Fig. 3.

Functional analyses of the HBZ gene. (A) HBZ gene expression prolongs survival of transfected Kit 225 cells after withdrawal of IL-2. Cell viabilities are measured with 3-(4,5-dimethylthiazol-2-yl)-2,5-diphenyl tetrazolium bromide assay. Values are means ± SD. (B) Cell cycle analyses of HBZ-expressing Kit 225 cells, and Kit 225 cells transfected with a control vector. Cells in S phase were identified by BrdUrd incorporation and staining with 7AAD after withdrawal of IL-2. (C) Effects of wild-type (WT) and mutant forms of HBZ on proliferation of IL-2-stimulated Kit 225 cells. A suboptimal level of IL-2 (2.5 units/ml) was added after removal of IL-2 (48 h), and cell viability was measured by an 3-(4,5-dimethylthiazol-2-yl)-2,5-diphenyl tetrazolium bromide assay. The first ATG of HBZ is mutated to TTG, which blocks synthesis of HBZ protein.
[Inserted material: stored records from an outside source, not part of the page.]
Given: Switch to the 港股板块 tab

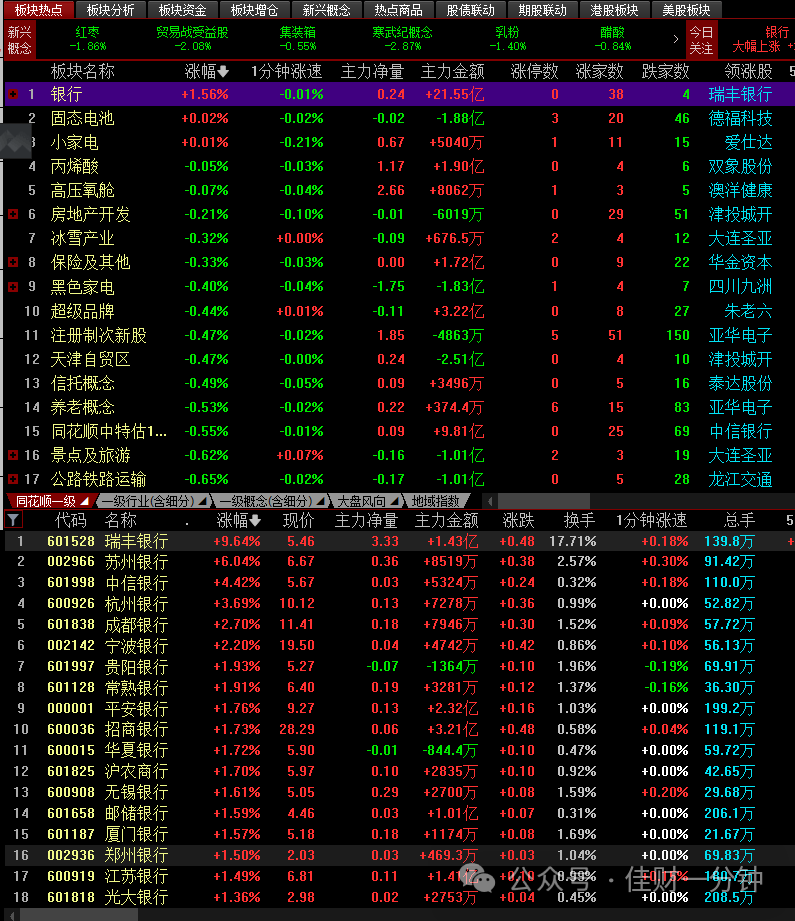Looking at the screenshot, I should pos(614,10).
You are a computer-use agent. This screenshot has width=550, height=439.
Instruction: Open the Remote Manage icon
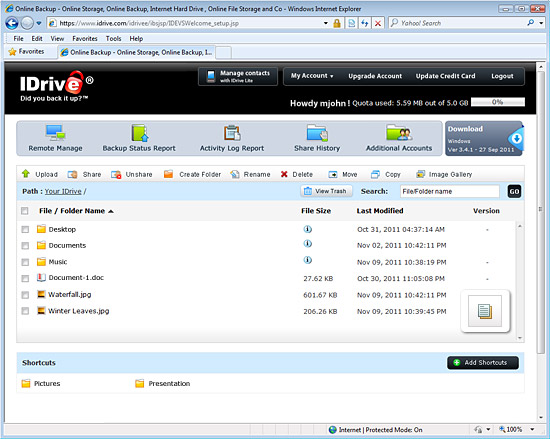(55, 133)
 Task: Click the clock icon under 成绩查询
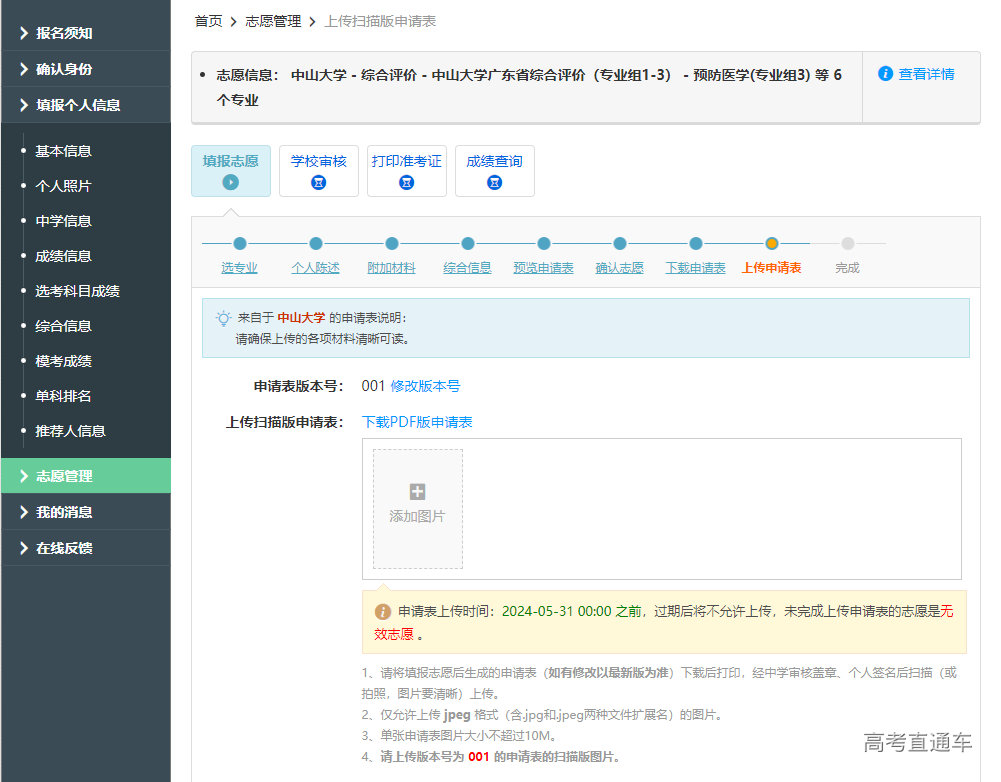494,184
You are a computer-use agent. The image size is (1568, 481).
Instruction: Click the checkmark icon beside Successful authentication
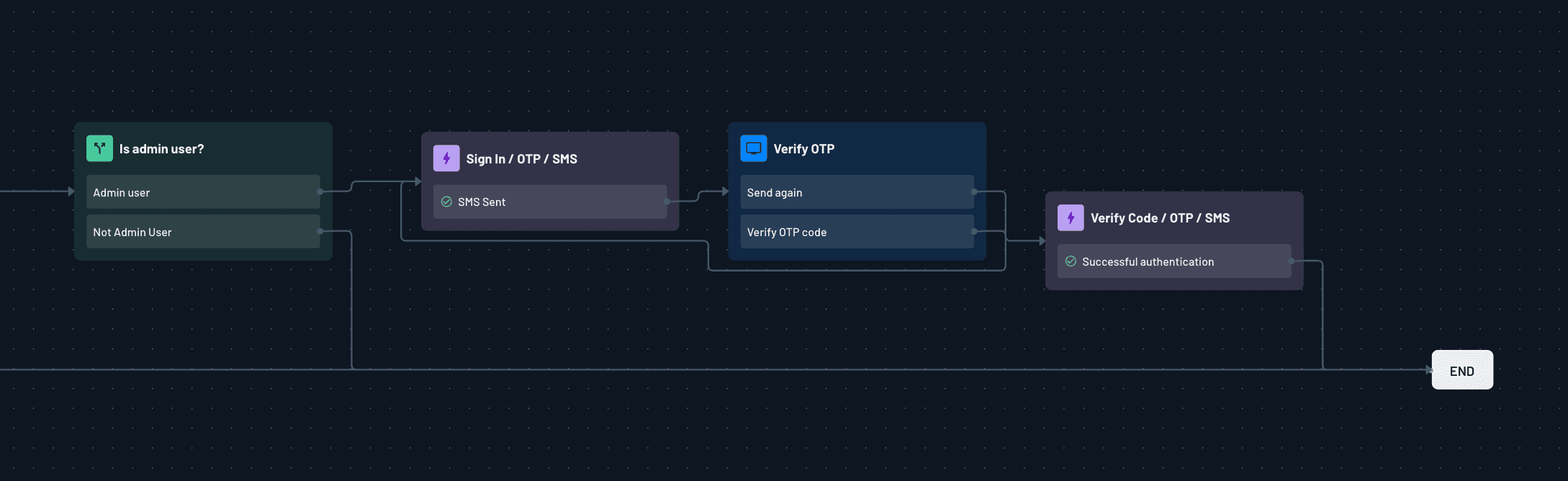tap(1071, 261)

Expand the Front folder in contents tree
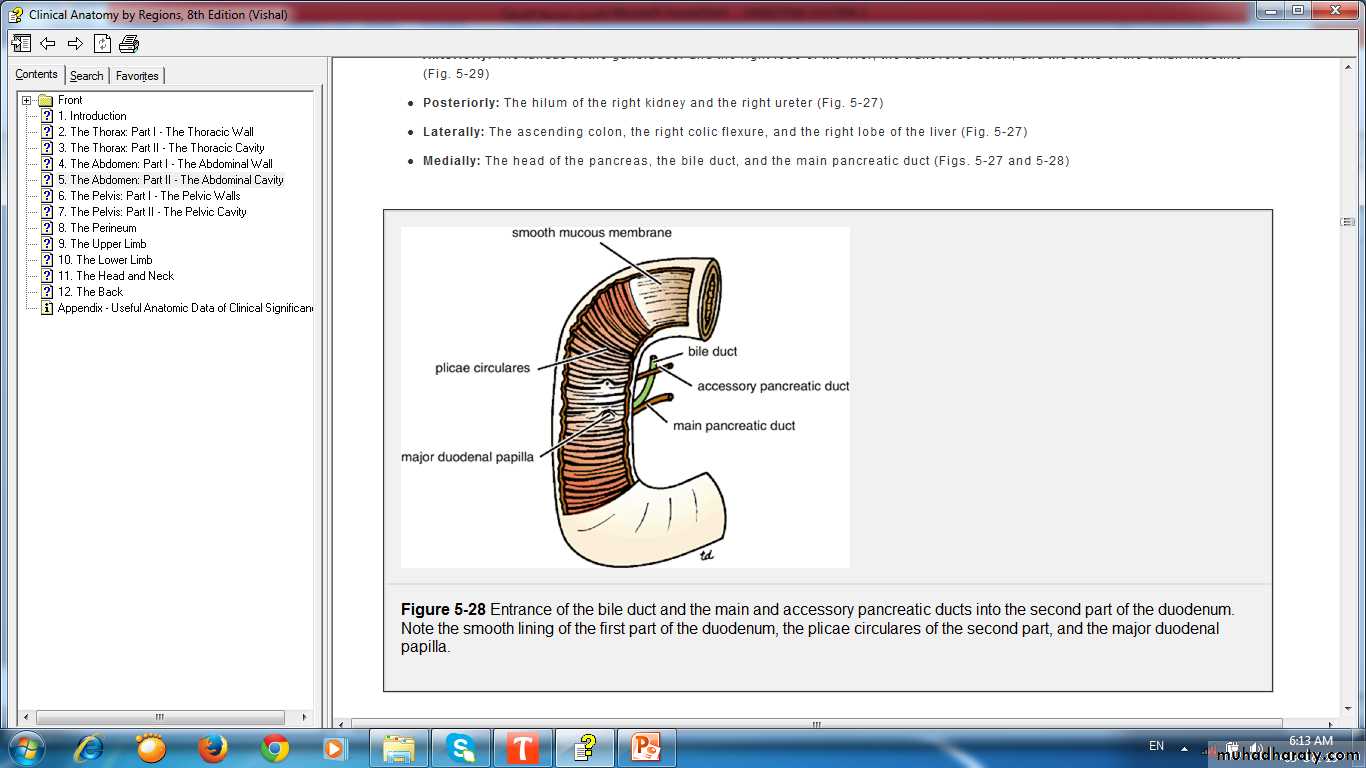(27, 100)
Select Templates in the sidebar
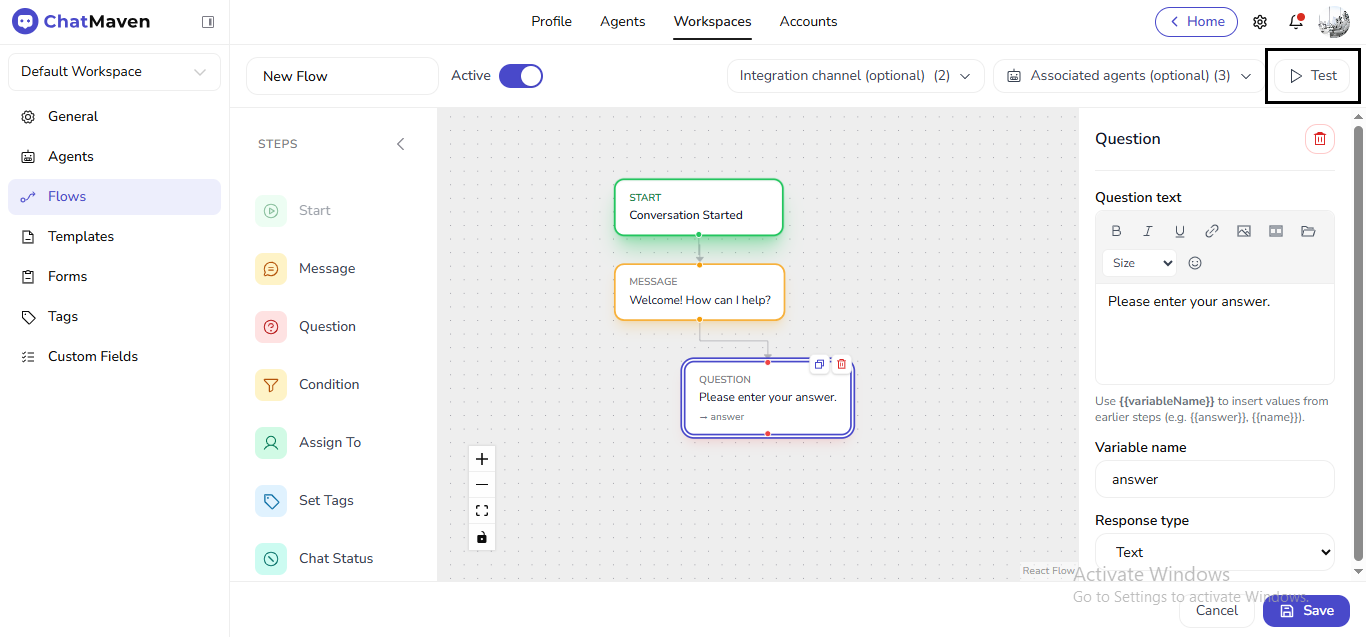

All codons in the HBZ gene are replaced with silent mutations (SM). The sequence of SM HBZ has been shown in Fig. 7. (D) Semiquantitative RT-PCR analysis for differentially expressed genes in HBZ-expressing Kit 225 cells compared with control cells. (E) Effects of HBZ and its mutants on Tax-mediated transactivation through the HTLV-I LTR. Lusiferase reporter (WT-Luc) and Tax expressing vector were transfected into Jurkat cells with or without vectors expressing wild-type (WT) or mutated HBZ (TTG or SM) (0.3 or 1 μg). Fold activation were calculated compared with basal luciferase activity of WT-Luc. Results are means ± SD in triplicate.